▶ **Task**
Repeat the data exactly, so that every line matches the original.

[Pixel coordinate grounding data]

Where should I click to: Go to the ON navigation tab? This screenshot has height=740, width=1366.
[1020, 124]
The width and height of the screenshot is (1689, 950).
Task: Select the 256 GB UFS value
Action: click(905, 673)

▶ **Exercise response**
Where should I click to: Go to the ON navigation tab? This screenshot has height=740, width=1366.
[1020, 124]
The width and height of the screenshot is (1689, 950).
Task: Select the 256 GB UFS value
Action: click(905, 673)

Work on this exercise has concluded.